Navegando por uno de los blogs de la revista Discover descubro un anuncio de finales de los años cincuenta que dice "El hombre que piensa por sí mismo sabe..." [que sólo Viceroy tiene todo el sabor y un filtro inmejorable].
En los años cincuenta no era extraño ver a niños en la publicidad del tabaco. Otro frente eran los científicos. ¿Qué mejor que un científico como paradigma de hombre informado que sabe lo que le conviene?. Hay una colección de anuncios impagable en el blog de Bioephemera.

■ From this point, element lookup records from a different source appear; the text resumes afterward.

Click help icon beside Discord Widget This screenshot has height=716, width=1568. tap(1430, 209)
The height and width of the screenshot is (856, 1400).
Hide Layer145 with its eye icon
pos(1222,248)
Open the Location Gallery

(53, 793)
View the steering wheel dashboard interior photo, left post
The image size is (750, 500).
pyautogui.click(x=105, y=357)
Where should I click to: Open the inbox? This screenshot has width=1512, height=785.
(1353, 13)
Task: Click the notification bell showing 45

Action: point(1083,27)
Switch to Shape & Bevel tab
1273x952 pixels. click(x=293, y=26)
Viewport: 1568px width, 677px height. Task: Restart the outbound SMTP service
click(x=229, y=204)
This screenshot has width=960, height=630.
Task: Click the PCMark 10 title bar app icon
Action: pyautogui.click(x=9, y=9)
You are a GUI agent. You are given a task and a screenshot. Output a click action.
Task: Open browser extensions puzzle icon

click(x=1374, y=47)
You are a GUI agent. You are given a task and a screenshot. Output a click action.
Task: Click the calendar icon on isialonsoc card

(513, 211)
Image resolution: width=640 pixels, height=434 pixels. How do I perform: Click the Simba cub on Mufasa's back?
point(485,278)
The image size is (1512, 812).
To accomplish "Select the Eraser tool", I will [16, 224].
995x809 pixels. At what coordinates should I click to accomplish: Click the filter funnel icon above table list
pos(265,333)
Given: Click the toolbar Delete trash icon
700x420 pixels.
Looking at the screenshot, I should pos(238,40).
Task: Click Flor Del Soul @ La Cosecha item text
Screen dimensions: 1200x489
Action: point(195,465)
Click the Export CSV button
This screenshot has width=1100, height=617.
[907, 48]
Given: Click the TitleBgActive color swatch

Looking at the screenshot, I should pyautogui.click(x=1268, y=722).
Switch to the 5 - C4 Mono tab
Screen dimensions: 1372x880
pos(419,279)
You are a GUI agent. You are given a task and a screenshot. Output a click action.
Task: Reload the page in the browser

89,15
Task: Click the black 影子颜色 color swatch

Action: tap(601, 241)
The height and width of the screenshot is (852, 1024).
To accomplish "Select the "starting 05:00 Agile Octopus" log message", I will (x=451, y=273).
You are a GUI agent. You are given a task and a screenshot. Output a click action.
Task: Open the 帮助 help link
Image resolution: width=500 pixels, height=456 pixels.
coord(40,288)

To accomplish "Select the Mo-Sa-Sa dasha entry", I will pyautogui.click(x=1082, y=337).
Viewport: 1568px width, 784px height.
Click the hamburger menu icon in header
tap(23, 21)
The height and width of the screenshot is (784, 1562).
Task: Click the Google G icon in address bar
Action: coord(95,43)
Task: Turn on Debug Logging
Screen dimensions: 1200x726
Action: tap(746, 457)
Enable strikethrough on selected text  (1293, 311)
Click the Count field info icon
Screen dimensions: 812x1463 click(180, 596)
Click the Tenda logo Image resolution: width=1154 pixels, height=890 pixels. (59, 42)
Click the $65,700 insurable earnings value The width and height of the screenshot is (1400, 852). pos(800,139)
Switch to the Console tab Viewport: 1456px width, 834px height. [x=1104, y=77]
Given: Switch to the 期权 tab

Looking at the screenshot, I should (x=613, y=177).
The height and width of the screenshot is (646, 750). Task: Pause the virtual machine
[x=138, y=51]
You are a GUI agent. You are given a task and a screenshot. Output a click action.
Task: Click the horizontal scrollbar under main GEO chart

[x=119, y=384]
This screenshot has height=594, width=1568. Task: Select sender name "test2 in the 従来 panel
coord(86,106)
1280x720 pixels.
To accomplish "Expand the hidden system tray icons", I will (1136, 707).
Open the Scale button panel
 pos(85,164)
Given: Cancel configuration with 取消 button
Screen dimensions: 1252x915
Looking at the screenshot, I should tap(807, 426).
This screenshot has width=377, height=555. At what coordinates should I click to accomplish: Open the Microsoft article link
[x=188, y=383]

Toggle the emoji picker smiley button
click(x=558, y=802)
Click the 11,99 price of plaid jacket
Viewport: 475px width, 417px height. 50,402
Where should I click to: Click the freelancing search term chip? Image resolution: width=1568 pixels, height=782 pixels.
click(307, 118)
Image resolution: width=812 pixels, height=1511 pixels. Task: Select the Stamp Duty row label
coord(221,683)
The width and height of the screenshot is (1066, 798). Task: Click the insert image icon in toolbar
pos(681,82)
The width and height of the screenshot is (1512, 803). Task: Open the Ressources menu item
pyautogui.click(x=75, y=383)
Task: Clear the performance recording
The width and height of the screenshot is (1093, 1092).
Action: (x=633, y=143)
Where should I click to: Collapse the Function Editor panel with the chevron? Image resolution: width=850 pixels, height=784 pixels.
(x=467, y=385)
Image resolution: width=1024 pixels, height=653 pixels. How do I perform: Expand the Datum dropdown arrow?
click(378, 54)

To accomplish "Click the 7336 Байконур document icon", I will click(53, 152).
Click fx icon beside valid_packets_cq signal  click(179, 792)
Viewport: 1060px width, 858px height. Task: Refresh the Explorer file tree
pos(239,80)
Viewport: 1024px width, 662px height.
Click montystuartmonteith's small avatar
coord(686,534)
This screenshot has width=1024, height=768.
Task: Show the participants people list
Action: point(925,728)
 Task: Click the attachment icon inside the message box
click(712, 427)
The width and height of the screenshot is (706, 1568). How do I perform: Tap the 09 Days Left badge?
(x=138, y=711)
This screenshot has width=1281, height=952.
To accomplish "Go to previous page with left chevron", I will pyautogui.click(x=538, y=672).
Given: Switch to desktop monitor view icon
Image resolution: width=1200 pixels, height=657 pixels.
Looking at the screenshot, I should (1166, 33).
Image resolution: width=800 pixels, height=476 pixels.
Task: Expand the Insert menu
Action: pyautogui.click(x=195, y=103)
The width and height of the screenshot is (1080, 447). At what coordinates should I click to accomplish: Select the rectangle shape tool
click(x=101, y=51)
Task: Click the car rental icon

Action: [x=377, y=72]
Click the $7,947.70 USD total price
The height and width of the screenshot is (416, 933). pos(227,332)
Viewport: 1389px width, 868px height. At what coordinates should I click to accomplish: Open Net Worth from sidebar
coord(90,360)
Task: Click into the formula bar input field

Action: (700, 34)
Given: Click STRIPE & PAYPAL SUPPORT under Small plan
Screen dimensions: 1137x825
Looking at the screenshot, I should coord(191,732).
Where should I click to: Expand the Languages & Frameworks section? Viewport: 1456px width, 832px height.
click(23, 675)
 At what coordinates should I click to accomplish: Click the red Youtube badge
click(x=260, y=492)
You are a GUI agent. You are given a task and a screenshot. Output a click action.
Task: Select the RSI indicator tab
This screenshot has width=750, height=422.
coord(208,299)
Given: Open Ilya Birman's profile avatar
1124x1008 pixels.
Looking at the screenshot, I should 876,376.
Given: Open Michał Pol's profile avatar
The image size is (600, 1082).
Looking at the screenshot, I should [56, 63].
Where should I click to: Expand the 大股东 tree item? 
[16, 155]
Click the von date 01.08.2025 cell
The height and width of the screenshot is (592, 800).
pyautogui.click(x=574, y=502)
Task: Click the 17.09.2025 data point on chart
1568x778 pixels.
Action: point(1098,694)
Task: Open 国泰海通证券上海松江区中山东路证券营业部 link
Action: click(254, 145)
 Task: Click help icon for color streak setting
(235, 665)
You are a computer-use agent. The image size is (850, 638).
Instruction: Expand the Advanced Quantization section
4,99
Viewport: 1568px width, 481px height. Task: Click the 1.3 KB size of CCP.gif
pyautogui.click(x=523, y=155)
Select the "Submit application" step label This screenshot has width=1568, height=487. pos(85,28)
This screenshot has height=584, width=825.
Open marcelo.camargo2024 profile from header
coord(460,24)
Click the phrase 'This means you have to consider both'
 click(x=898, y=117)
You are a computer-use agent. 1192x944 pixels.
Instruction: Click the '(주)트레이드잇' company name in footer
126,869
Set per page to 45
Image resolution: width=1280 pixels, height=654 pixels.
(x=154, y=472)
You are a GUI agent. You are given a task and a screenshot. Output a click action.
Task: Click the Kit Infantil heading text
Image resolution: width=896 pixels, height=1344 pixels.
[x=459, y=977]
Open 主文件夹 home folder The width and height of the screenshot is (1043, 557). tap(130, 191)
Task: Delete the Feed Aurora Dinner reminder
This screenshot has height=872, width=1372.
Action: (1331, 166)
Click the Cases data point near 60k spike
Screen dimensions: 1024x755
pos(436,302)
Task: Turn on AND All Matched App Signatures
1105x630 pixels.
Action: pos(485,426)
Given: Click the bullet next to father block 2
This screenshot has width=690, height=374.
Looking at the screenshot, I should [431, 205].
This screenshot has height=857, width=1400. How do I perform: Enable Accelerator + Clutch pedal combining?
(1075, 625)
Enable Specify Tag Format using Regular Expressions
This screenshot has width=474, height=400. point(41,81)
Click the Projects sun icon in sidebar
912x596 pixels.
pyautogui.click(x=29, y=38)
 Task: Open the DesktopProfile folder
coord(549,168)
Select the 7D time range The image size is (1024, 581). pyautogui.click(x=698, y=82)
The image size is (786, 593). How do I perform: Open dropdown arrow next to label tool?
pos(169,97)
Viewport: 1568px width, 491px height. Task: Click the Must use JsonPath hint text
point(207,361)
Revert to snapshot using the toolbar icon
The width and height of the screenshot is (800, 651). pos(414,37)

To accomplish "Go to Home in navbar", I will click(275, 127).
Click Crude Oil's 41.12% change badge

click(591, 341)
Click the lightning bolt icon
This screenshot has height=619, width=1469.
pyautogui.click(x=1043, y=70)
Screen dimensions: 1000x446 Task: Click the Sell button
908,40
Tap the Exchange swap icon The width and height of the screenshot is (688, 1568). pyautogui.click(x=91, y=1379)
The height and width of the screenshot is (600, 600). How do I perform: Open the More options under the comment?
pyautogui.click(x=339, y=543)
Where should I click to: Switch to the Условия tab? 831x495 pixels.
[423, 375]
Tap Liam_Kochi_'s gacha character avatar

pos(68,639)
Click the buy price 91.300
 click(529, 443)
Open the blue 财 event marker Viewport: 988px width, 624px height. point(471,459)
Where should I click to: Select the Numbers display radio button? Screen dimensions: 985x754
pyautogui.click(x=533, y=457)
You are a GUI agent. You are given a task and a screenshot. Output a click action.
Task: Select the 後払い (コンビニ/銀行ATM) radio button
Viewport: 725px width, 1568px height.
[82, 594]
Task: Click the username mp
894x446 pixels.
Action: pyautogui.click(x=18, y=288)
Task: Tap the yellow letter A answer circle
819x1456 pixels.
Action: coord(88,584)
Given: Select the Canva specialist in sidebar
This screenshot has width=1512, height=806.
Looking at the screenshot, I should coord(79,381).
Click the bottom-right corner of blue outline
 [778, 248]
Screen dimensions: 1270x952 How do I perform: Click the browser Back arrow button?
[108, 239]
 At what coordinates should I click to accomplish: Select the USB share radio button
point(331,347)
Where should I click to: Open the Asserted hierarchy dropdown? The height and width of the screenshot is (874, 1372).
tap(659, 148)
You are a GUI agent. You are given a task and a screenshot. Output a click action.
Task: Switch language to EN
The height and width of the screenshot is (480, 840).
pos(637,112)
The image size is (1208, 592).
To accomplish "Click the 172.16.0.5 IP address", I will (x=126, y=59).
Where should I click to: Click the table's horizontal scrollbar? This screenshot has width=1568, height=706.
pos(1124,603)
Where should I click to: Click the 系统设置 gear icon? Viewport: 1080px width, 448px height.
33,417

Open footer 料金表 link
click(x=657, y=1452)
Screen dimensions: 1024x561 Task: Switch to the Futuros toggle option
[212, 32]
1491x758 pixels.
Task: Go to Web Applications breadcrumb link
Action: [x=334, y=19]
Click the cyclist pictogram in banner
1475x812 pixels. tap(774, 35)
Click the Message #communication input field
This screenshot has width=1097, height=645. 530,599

Si nos fijamos en la imagen de fondo, la del telescopio, podemos reconocer la cámara Schmidt de 48" del Observatorio de Monte Palomar y al pie de ella a Edwin Hubble, el astrónomo que demostró la expansión del universo midiendo el desplazamiento al rojo de galaxias distantes. En una época sin Photoshop, el corta-pega ya tenía sus seguidores.
A la vista está que Hubble prefería fumar en pipa :-)
Bueno, bueno... ¡qué gracia! Me ha encantado esta historia, realmente graciosa. Hace poco vi la película "Gracias por fumar" y tus comentarios me han recordado lo patético de este tipo de publicidad.